Bild: Fotografen durften in Berlin nicht rein. Hier ist Lady Gaga beim Konzert …
Auf einem schwarzen Einhorn aus einer Ritterburg in die Berliner O2 World
zu reiten, ist schon recht originell. Ein anderer weiblicher Popstar könnte
nun als schwarzverschleiertes Burgfräulein zunächst drei Lieder performen,
bevor das nächste Kostüm präsentiert wird. Stefani Germanotta alias Lady
Gaga aber weiß am Donnerstagabend, dass mehr von ihr erwartet wird. Und so
wechselt sie ihre berühmt-bizarren Kostüme im Minutentakt.

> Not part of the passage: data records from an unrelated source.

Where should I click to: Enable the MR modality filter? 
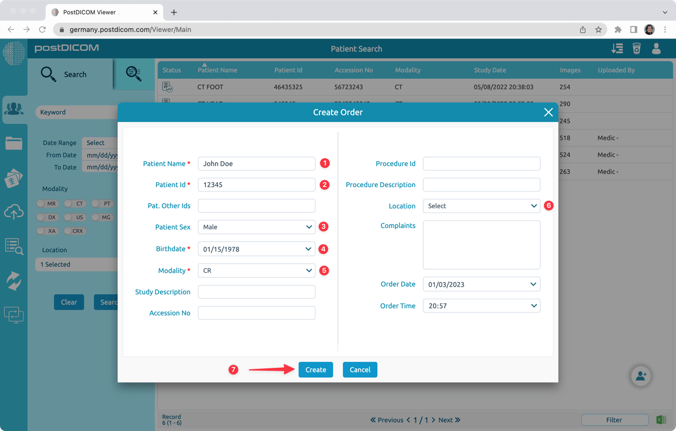[48, 203]

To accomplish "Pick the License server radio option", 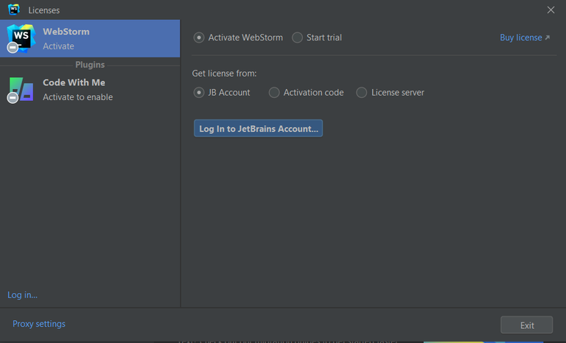I will point(362,93).
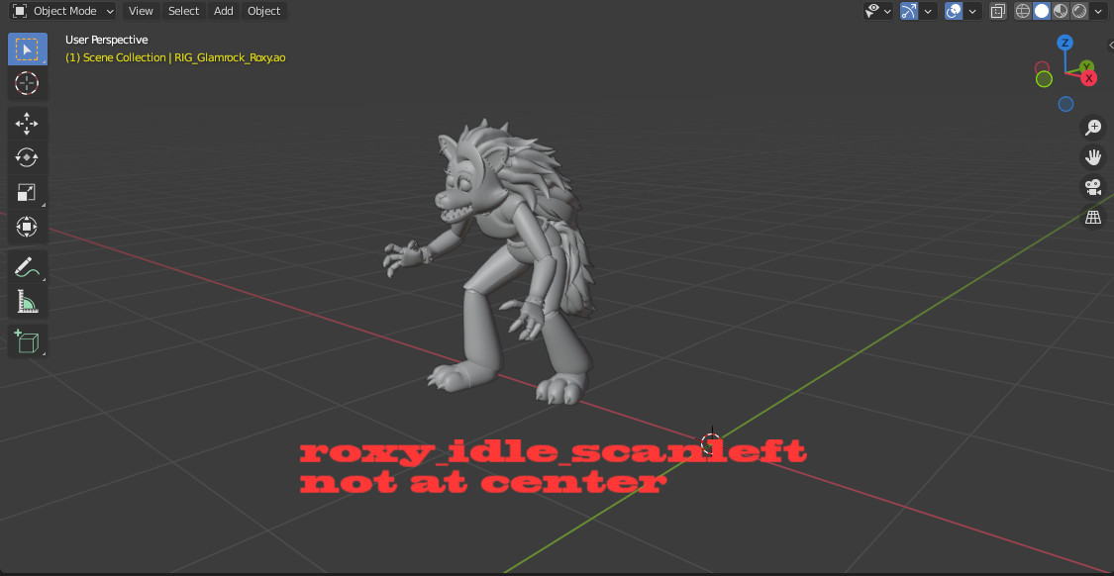
Task: Click the blue Z axis gizmo ball
Action: click(x=1064, y=43)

Nach nur zwei Minuten hat sich die 26-Jährige in eine Art Insekt
verwandelt. Dann öffnet sich die Ritterburg – und gebiert einen
Riesentruthahn, aus dessen Innerem Gaga im gelben Latexkostüm steigt, um
sodann mit einer Tänzerschar den ersten richtigen Song des Abends
anzustimmen: „Born this Way“. Die Choreografie dazu ist ebenso lässig wie
die warme Begrüßung. Und schon hat dieses Gesamtkunstwerk die 16.000
Zuschauer im Griff.
Die Souveränität, mit der Gaga, nach 90 Millionen verkauften Alben längst
ein Megastar, eine beeindruckende Nähe zu ihrem Publikum aufbaut und hält,
löst eine euphorische Gänsehaut der Bewunderung aus, die zwei Stunden lang
anhalten wird. Keiner soll zurückbleiben, jeden will sie mitnehmen durch
ihre Show. Deswegen ergehen ständig Befehle ans Publikum: „Arme hoch!“;
„Springt!“; „Say my name!“; „Jetzt alle!“ Während das Publikum „…

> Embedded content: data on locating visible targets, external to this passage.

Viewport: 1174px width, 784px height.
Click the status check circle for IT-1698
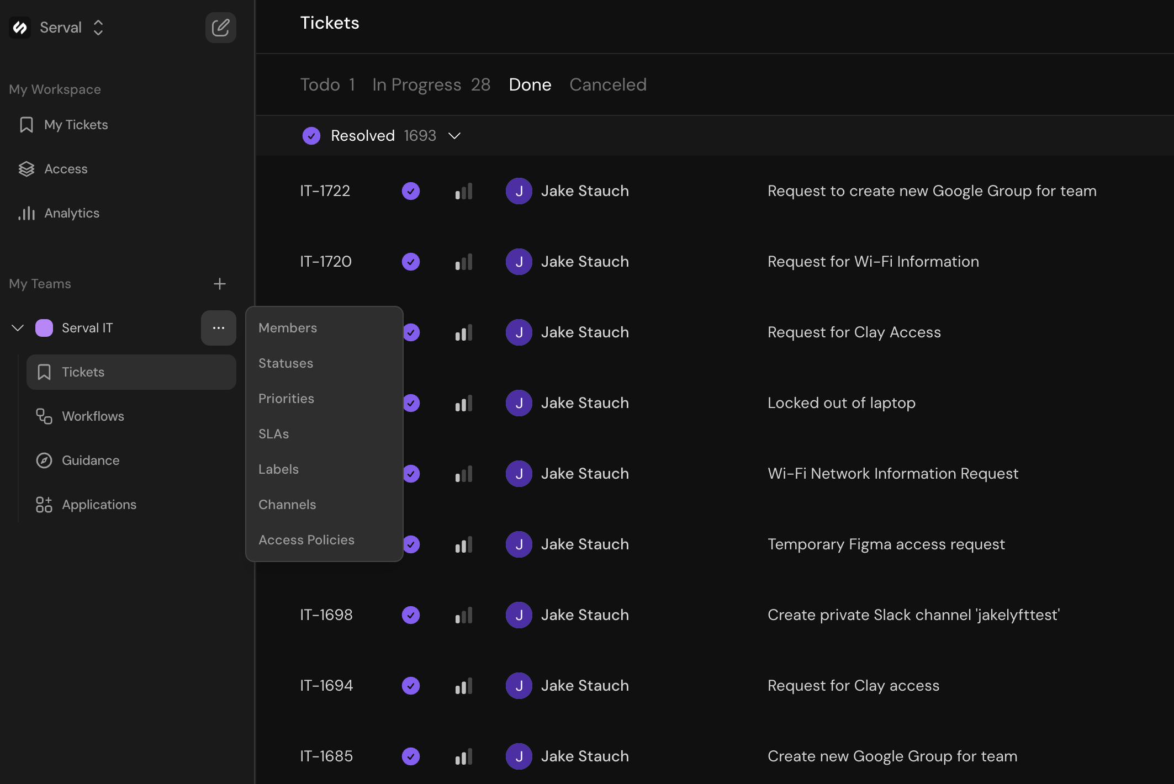click(410, 615)
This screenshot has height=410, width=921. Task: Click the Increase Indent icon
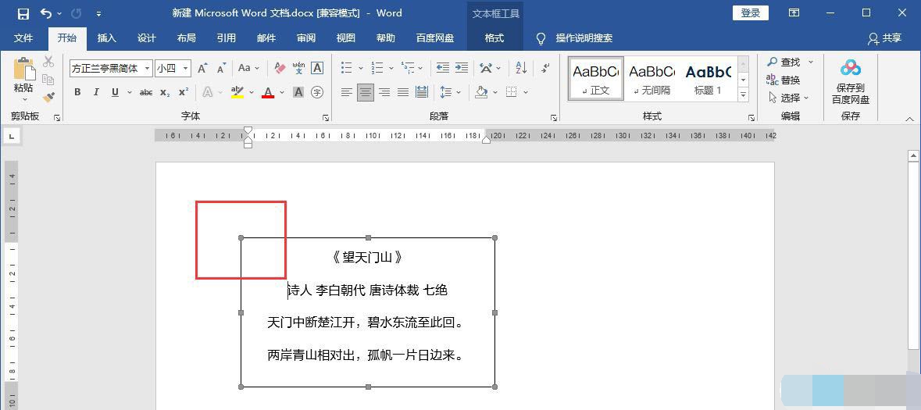click(x=462, y=68)
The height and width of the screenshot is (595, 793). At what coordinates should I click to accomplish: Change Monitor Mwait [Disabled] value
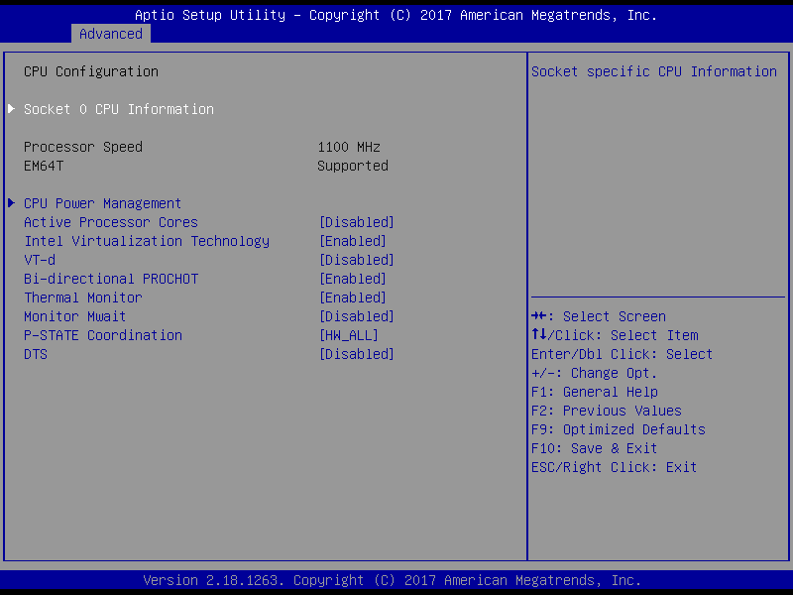356,316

singt, umkreisen als Schaufensterpuppen in Hochzeitskleidern verkleidete
Tänzer den vorderen Innenraum.
Darüber, was Lady Gaga ist und was sie eben nicht ist, wurde schon alles
gesagt. Sie sei eine Kunstfigur, hieß es, und sie sei nicht ernst zu
nehmen, wegen der Musik, die sie macht: Kirmestechno. Auf der Bühne zeigt
sich Gaga vor allem als großartige Entertainerin. Den ganzen Gaga-Diskurs
der letzten Jahre baut sie einfach mit in ihre Show ein: „Ich bin, weil ihr
mich erschaffen habt“, sagt sie. Ihre an die „Rocky Horror Picture Show“
angelehnte Rolle eines verfolgten Popstars von einem anderen Stern zieht
sie dann aber nicht erkennbar konsequent durch. Die Story ist nicht so
wichtig.
## Eingängiger Refrain und wenig Akkorde
Irgendwann verrät jemand den geflüchteten Alien-Popstar, dazu wird der Song
„Judas“ gegeben. Der ist langweilig, bis auf die Metal-Einlage am Ende, und
weniger eingängig als die meisten Gaga-Songs, die der simplen, aber immer
gut funktionierenden Popsong-Struktur folgen: Eingängiger Refrain und wenig
Akkorde – darüber ausgebreitet ein Elektroteppich.
Dann ist es Zeit, mit den Gästen zu plaudern. „Willkommen, Bienvenue,
Welcome“ führt sich die Gaga wie ein Conférencier ein und betont ein ums
andere Mal, wie sehr sie die Stadt Berlin und ihre Fans liebe und wie
dankbar sie für ihr Kommen sei. In Anbetracht der saftigen Ticketpreise,
die bei 86 bis 114 Euro liegen, darf man diese Danksagung auch erwarten.
Gaga freut sich, dass Leute, die hart arbeiten, für ihre Show ihr Geld
ausgeben. Und sie freut sich darüber, wie viele sich die Mühe gemacht
haben, sich aufzubrezeln. „Mir ist es scheißegal, was die Leute über mich
sagen und darüber, wie ich mich anziehe“, betont sie und sendet eine warme
Umarmung an alle, die sich anders oder sich nicht gut genug fühlen, und an
alle, die heute Abend zu ihr gekommen sind.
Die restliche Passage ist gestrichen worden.